Yaël Pachet / On est bien, on a peur
éditions Verticales, octobre 2002 - un extrait

de Yaël Pachet, sur remue.net, au printemps 2002, un fragment du journal qui a servi de matériau premier à l'établissement du récit "On est bien, on a peur"


le 28 novembre 2002, lecture de Yaël Pachet à Nantes / Lieu Unique

 

La laque fixe encore le chignon, je suis maquillée, mais personne ne me regarde sauf une petite lampe déglinguée posée sur le frigidaire.

Ce soir, entre deux interventions du choeur pour une soirée privée à l'Opéra, en l'honneur d'une centaine de PDG de l'agroalimentaire, j'ai essayé de nous observer discrètement dans le foyer côté cour où nous buvons de l'eau, bavardons, attendons. Mais je ne sais pas photographier avec mon oeil ce que je vois, je ne peux qu'entendre l'inertie de ma pensée. Nous sommes tous habillés pareil, voilà ce que je vois, et je me dis que cette précision est très importante, puisque l'uniforme, robe noire pour les dames, smoking pour les messieurs, fait de nous justement des dames et des messieurs.

Dans la coulisse qui longe le fond de scène, nos chaussures de skaï noires à talons qui font mal aux pieds martèlent le rythme de nos marches désœuvrées.

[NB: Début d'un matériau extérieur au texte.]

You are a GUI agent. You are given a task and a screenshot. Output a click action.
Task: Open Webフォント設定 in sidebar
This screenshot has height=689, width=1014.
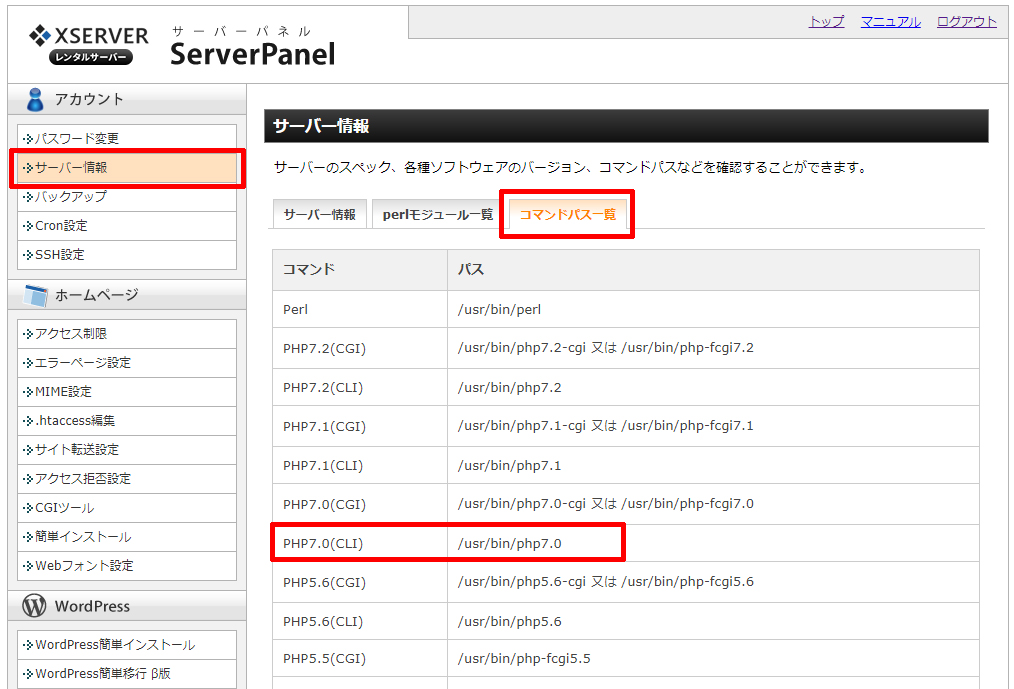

Assises sur une marche qui mène au foyer jardin, Virginie et moi apercevons au loin la loge du concierge qui s'ennuie et regarde discrètement la télé. Beaucoup de commentaires sont échangés entre nous les soirs de concert où nous arborons cette robe de dame, faite pour de loin ressembler à une robe de dame, mais dont le tissu de près fait penser aux vilains dessus-de-lit de chambre de cité universitaire en faux velours rayé. Bientôt un appel du régisseur nous rassemble à nouveau et nous entrons sur scène. Sur un praticable nous retrouvons les places qui ont été déterminées l'après-midi même, et nous ouvrons nos chemises noires en carton lorsque le chef de chœur discrètement nous fait signe.

Pas vraiment la peine de regarder les partitions pour les chœurs de Verdi, nous les avons chantés déjà tant de fois. je suis attentive à ce qui dans mon corps serait susceptible d'empêcher la voix de se dresser toute, je n'entends pas ma voix, mais je ressens la colonne d'air que j'ai appris à développer et cette sensation d'air a remplacé assez vite pour moi les sensations auditives. Je respire plutôt que je n'écoute, ou bien c'est les deux mélangés, je ne fais plus la différence. Quand la peau au sommet du crâne se soulève c'est que tout va bien. Et elle se soulève en effet à la fin du chœur de triomphe d'Aïda.

Quelque chose va bien en moi, et je me dis qu'une journée comme celle-là, où dans le parfait arrondi du palais mou au fond de la gorge j'ai goûté à l'apothéose d'un accord en mi-bémol majeur, devrait se conclure sur un profond sentiment de satisfaction.

extrait © Yaël Pachet / Verticales "On est bien, on a peur", octobre 2002.